Rapunzel, Rapunzel

I have never had my hair done. Trust me, I don’t know how it happened either. My life, as far as my tresses are concerned, has devolved into a series of quarter inch trims and biweekly at home conditioning treatments. Not one pause for a dramatic updo, sweeping french twist, or even a softly curled blowout. All formal events are signaled by a few twists of my own curling iron and a halo of flexible hold. For a long time I didn’t even realize how sad this was. I happily straightened my own hair for my senior prom and slapped on some sparkly eye shadow without ever recognizing what my hair could have been. The pictures forever thrown into obscurity by the indeterminate consequence of my stylistic ignorance.



But now, in a world full of Drybar and Blow Bar, the time has come to have someone lay hands upon the virgin strands. I don’t need to leave enough time to mess up and start over again. The back will finally look as good as the front. I’ve been getting by for way too long on naturally decent and shiny hair. Aside from some, practically requisite, questionable highlights when I was sixteen, my hair has been its natural color and texture every single day. The madness must stop. Hair must meet blow dryer, and styling creme, and their good friend boar bristle brush. Just once, at least.

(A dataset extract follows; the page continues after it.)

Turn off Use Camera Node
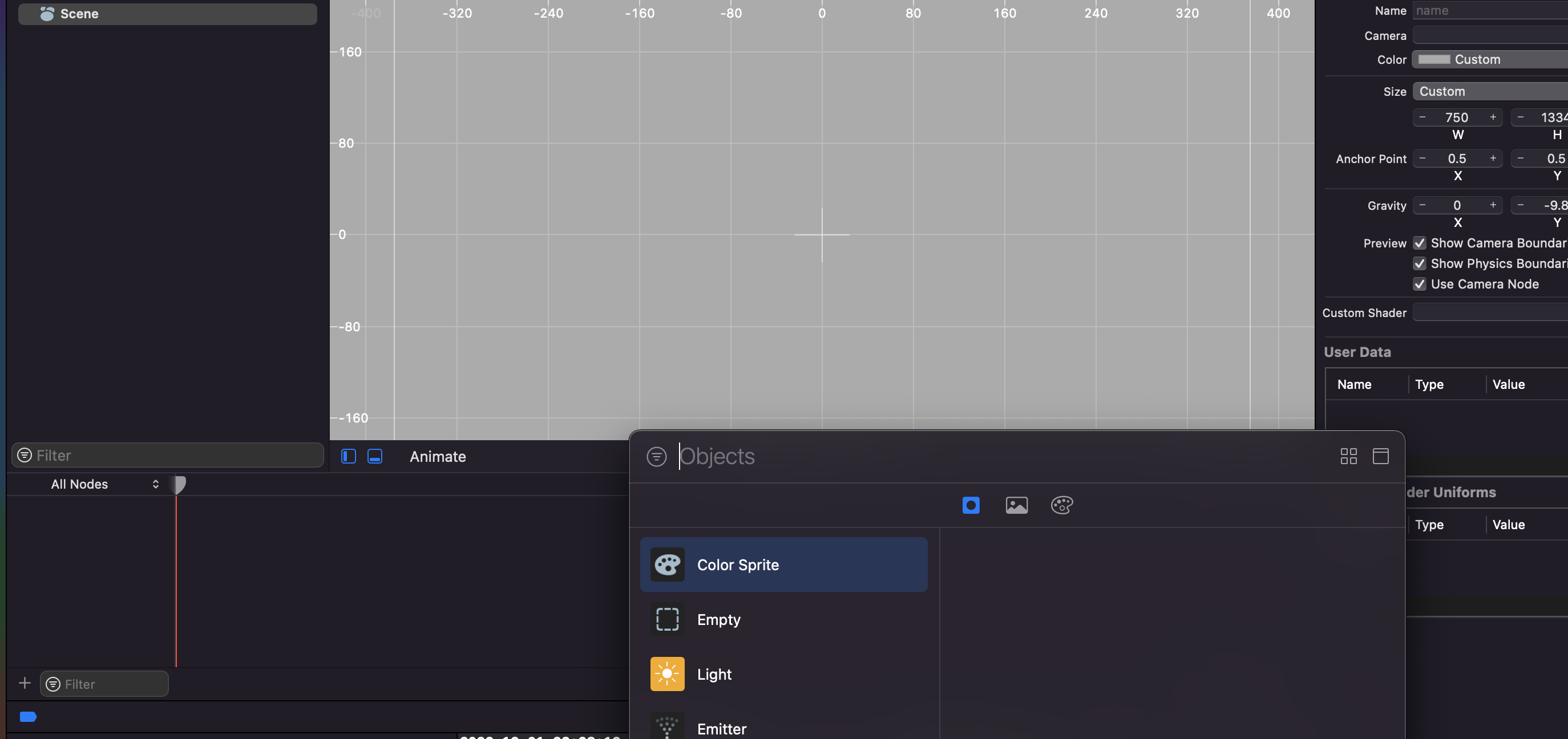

I may not have any movie premieres or palace functions to attend, but there’s nothing that says I can’t look like I do. Having your hair styled is a feminine right of passage that I somehow bypassed, and now I find myself, in my twenties, still reaching for the ceramic wand every time I get a wedding invitation in the mail. Holding it over my head for twenty seconds while simultaneously applying a second coat of melting mascara, when I could be sipping champagne and reading about how to wear a peplum while someone else handles it. Time for this princess to get some practice in.

Super Freaky

Sometimes strange things happen in your life. Weird people make odd comments at inopportune times and there’s no explanation for it so you do your best to go about the rest of your day without over-thinking it. If it has not already become heartbreakingly obvious, these are the kind of things that happen to other people every so often, and me constantly. This is not to profess that I am entirely normal, because I’m not. But you don’t see me going up to people in random public venues commenting on their attitude and general appearance. Unless they ask or something.

People think I’m exaggerating, or even completely fabricating, when I tell them about the things that happen to me over the course of a day. But I’m not. I went to the grocery store with my mom on Easter Sunday – so far pretty normal. We were getting eggs and food coloring and pie. I was wearing pink for the occasion, had no makeup on, and my hair was still wet from my shower. The white-haired, suited, Irish man with a cataract standing behind me in line holds a lock of my hair and says: “Don’t ever cut your hair. It’s beautiful and there’s nothing more feminine.” Nice sentiment. But I don’t know you and you’re touching my hair in the grocery store. I pull it away from him and assure him that I have no plans to cut it.

Before I can turn away he’s started telling me how he always thought he would marry a redhead when he was growing up in Ireland, and his daughter is a redhead but his wife is little and blonde like me and he probably wouldn’t have married her if she weren’t blonde so I should stay blonde. No idea what I’m supposed to do with this information.

My mom was standing next to me, and while she has heard many of the stories about my run ins with insanity she’s not usually present for them and was somewhat skeptical about their occurrence until she got to witness this little interaction for herself.  Total shock. Even the cashier wasn’t sure it was really happening. My only logical conclusion is that I’m instigating this kind of behavior. Some kind of sign that I can’t see is duct taped to my ass advertising “Tell me the strange things swimming in your head. I want to hear them. Bonus points for passive aggressively hitting on me.”

I’ve been to a lot of places in a lot of cities in the world and without doing anything special I will attract the crazies. Not violently crazy – I’m not getting accosted in the streets on a regular basis, but the everyday weirdos. They can function in the world, but like to purge whenever I’m nearby. I’ve been asked to try on clothes so that guys can pick something that looks good on their girlfriend. Held babies so harried mothers could tie their shoes (both the babies’ and their own). And I get compliments, advice, and offers from men on a regular basis – about everything, from what I should wear and which profession I should pursue, to what brand of painkillers to buy and how to wash my car.

I have come to the determination that I am not paranoid in finding this to be abnormal… even more than the usual abnormal. And I’m not complaining about this role I have been appointed in the universe. But I feel better knowing that other people are aware that this is going on in the world. And I do sincerely hope that Irish man is happy in his choice of blonde, because I’m into the accent and don’t plan to cut my hair, but I do have an age limit.